Not only is information about each domain available at run-time, information about the relationships between these domains is also available. A model of the domain hierarchy is maintained in memory using tree structures and all the necessary information about how values in the domains should be processed "hangs" from these trees.

The domain hierarchy is composed of nodes implementing the curam.util.common.domain.Domain interface. The main methods declared in this interface are listed below. For more information see the Cúram JavaDoc documentation for this interface.

For the purposes of writing custom data conversion and comparison operations, this interface is rarely used directly, but it is instructive of the mechanism by which custom code is integrated into an application.

Each domain has a unique name: the name defined for it in the UML model. As domains can be derived from other domains, parent-children relationships exist, and these are also represented. Also, the root domain (the ultimate ancestor of any domain) is readily accessible. A root domain is one that does not have a parent domain. Several root domains (for dates, strings, integers, etc.) are supported in the Cúram application, so the domain hierarchy is represented by a "forest" of separate trees, rather than a single tree. All information about a domain, other than its name and relationships to other domains, is provided via domain plug-ins.

As described in the list above, the curam.util.common.domain.Domain interface also describes a method for the retrieval of plug-ins, getPlugIn, that takes the name of the type of plug-in required. The method returns the plug-in configured for the domain or the equivalent plug-in configured for the nearest ancestor domain if none has been configured directly; this is the simple inheritance mechanism. Domain plug-ins are Java classes that implement the data conversion and comparison operations and other features that are specific to each domain. There are four supported plug-in types, each with a unique plug-in name:

"converter"
Converter plug-ins are responsible for implementing the format, pre-parse, parse, pre-validate, and validate operations for each domain. Converter plug-ins can be customized to influence the appearance of values on an application page, to support the parsing of new data formats, and to prevent the submission of invalid data.
"comparator"
Comparator plug-ins are responsible for implementing the compare operation for each domain.
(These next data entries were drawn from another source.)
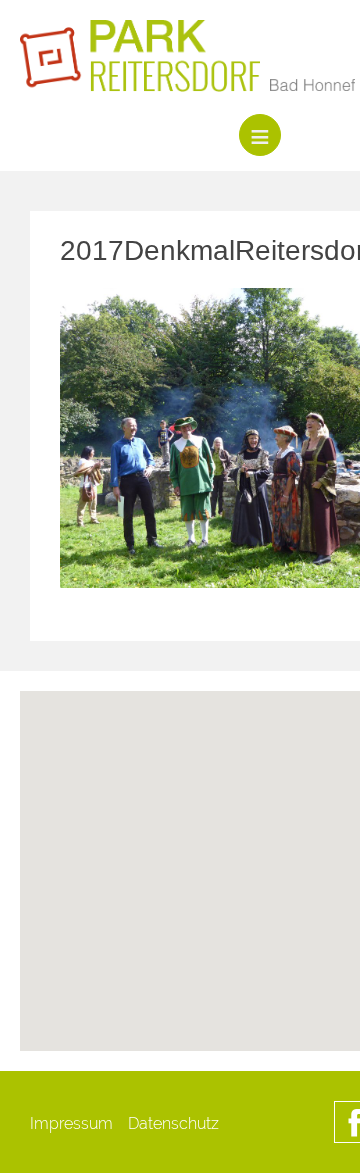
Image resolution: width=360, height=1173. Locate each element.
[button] (260, 946)
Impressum (71, 1123)
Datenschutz (173, 1123)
Comparator plug-ins can be customized to influence the sorting of data.
"default"
Default plug-ins are responsible for providing default values for each domain when no value is available. While this type of plug-in can be customized freely, there will rarely be any need to modify the implementations provided within the Cúram application.
"options"
Options plug-ins are responsible for providing access to the domain definition options that were defined in the UML model. This type of plug-in is built into the client infrastructure and cannot be customized.

The mechanism used to configure the domain plug-ins exploits the domain hierarchy to simplify the configuration dramatically: very few domains need to be configured, as domains that are not configured will inherit the configuration from their ancestor domains. Each root domain needs to be configured (so that every domain has an ancestor from which it can inherit its configuration), and a small number of specialized sub-domains are also configured further (the most notable being CODETABLE_CODE, a derivative of the root domain SVR_STRING). In all, less than 1% of domains are directly configured, so the configuration information is very manageable. The Cúram application comes complete with plug-in implementations and configuration information for all the domains used by the reference application; modifications are only required to handle specialized custom extensions.